▶ EXCERPT:

--- START ---

Saliently, the practice note asks 'What are the limitations of DTC genetic tests?', noting

  •  Predictive value is low when there is no family history of disease
  • Identifying a “high genetic risk” via DTC genetic testing does not mean that they will definitely develop the condition. 
  • False positives are common, especially where third party interpretation services are used
  •  The quality control for DTC genetic tests is variable.  Results found via third party interpretation services need particular care. 
Further cautions for consumers are -
  • Does the DTC genetic testing company have real people you can talk to? Are they qualified (eg, genetic counsellors) to advise in response to your clinical concerns? 
  • Have you read all the information and small print about the test? Sometimes tests have substantial limitations. 
  • If you are worried about a genetic condition in your family, is the DTC genetic test you are thinking about thorough enough to properly check this? 
  • Could your decision to have a test affect your family? DTC genetic tests sometimes reveal information that could be relevant to your family—such as a health risk that might run in the family, or that family relationships are different from what you expected. Have you told your family that you are thinking about having a genetic test?

--- END ---

▶ EXTRACTED RECORDS:
--- START ---

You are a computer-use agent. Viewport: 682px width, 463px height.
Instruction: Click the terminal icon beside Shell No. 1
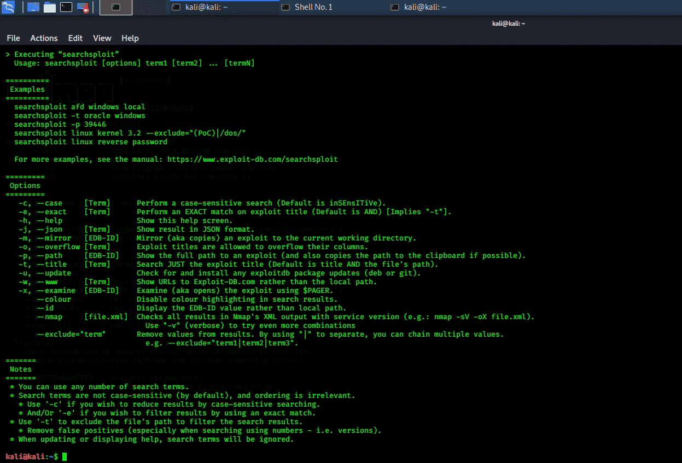(x=285, y=7)
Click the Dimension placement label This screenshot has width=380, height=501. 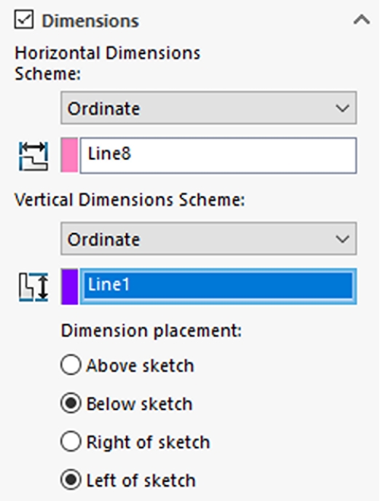click(151, 331)
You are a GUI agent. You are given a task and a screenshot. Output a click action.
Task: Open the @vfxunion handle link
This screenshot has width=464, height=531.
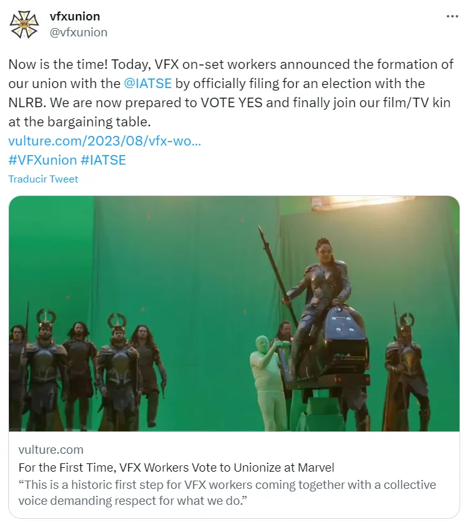[x=79, y=32]
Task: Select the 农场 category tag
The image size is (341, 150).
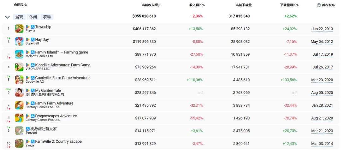Action: pos(47,17)
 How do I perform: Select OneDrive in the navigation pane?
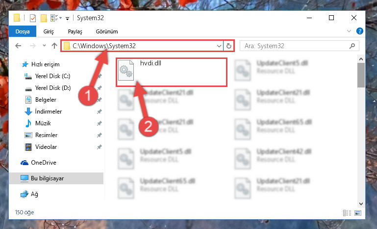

--- END ---

▶ REQUIRED ACTIONS:
**A)** Rewrite the excerpt on DTC genetic tests from "Further cautions for" up to and including "your clinical concerns?", replacing "consumers" with "buyers".
**B)** Extend the excerpt on the limitations of DTC genetic tests beyond its final sentence.

▶ PER-TASK ANSWERS:
**A)**
Further cautions for buyers are -
  • Does the DTC genetic testing company have real people you can talk to? Are they qualified (eg, genetic counsellors) to advise in response to your clinical concerns?

**B)**
  • Are you happy with what the DTC company might do with your data? DTC companies might collect, store, sell, or undertake research on your genetic data. Do you find that acceptable? Do you know who might have access to your data? 
  • Reassuring results can be false negatives 
  • DTC genetic tests tend to prioritise breadth over detail. For example, the 23andMe “genetic health risk” report for BRCA1 and BRCA2 currently only checks for three disease-causing variants mainly relevant for people with Ashkenazi Jewish ancestry; this approach would miss in the region of 80% of people with disease-causing BRCA variants in the general population 
  • DTC genetic tests are sold as providing answers, and patients may understandably expect that their results will be clearly predictive of future health. These expectations, driven by marketing and media coverage, leave people at risk of over-interpreting results from DTC genetic testing. One common pitfall is to compare the result to a “zero risk,” rather than population risk.